It’s a long-standing joke that the sun is a foreign object in Southeast Alaska and that its appearance makes residents cower.

The joke came home last week when the Haines Volunteer Fire Department was dispatched following a call from a Main Street resident who mistook a sunrise for a “large fire on Third Avenue.”

Fire chief Scott Bradford said one fire truck responded to the resident’s call that came about 4 a.m.

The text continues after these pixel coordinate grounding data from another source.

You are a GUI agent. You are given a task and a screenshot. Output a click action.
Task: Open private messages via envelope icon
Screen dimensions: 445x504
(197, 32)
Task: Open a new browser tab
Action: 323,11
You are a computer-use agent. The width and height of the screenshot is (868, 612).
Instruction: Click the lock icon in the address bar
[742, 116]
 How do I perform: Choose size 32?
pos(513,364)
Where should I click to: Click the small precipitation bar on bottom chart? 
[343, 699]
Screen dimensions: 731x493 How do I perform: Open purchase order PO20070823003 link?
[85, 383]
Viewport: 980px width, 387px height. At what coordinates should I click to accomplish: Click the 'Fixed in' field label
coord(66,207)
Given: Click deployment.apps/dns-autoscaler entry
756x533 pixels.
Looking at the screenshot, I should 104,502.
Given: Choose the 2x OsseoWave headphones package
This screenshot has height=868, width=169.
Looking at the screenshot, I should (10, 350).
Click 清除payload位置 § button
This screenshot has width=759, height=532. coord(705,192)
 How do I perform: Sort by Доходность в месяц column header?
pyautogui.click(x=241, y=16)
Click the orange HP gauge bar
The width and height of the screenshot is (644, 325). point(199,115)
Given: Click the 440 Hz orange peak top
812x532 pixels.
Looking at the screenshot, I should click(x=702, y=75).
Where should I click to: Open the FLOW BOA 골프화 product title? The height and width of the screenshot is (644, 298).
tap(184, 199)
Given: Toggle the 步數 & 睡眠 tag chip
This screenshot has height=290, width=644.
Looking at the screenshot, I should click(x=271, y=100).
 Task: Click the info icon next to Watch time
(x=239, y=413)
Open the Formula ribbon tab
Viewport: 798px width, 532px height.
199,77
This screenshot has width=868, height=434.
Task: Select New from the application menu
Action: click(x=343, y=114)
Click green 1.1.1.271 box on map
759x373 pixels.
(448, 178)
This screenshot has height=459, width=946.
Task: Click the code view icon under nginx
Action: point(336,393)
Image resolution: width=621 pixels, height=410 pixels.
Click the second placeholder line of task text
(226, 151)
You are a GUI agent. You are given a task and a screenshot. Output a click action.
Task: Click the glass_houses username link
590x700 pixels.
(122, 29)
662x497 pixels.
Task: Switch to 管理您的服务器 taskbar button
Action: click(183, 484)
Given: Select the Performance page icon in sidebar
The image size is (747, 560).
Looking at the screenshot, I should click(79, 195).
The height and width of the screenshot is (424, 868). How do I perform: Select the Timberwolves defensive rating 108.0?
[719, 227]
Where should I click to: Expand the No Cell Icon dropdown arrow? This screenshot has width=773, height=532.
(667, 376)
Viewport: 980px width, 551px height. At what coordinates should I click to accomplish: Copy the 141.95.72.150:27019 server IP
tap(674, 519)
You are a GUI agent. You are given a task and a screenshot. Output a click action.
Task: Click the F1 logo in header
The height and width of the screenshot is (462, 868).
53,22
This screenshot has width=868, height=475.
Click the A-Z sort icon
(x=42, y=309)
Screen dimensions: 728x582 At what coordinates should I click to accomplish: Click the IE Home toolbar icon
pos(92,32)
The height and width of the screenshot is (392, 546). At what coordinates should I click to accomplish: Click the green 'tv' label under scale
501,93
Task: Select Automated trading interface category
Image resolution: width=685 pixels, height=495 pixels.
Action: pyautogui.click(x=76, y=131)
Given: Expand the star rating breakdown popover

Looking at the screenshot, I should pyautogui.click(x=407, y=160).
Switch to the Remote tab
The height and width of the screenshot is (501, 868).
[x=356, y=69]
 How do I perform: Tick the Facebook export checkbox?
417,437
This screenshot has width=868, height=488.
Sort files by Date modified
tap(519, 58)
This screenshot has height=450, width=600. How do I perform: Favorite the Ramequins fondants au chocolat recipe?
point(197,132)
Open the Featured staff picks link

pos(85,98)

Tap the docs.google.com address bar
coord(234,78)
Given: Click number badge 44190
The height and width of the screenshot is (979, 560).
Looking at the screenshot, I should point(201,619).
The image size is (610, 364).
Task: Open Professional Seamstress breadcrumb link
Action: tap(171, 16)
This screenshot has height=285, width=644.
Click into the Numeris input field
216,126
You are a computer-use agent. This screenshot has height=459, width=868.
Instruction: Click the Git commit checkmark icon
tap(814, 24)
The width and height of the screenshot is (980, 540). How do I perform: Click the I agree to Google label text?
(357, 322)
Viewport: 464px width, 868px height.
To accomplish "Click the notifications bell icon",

June 21. “Dispatch has to go with what they hear… We drove up and down Third Avenue looking for fire or smoke.”

Firefighters also looked along Fourth Avenue, but when no blaze was spotted, police went to the home of the caller, ultimately determining the person was looking at the sun as its light came around the corner of Mount Ripinsky.

“I saw the same thing when I looked behind me,” Bradford said, describing the cloud-filtered light as a “bright, orangey ball.” It was just the sunrise, he said, “but it was a memorable one.”

The goose chase wasn’t the first for the department. Bradford said about every other year the department is called out to chase a fire that’s a phantom.

A Petersburg fishing boat with a brilliant, yellow deck light that visits local waters in the fall has prompted calls to the fire department, as have Skyline subdivision street lights glowing orange in the fog. “It happens,” Bradford said.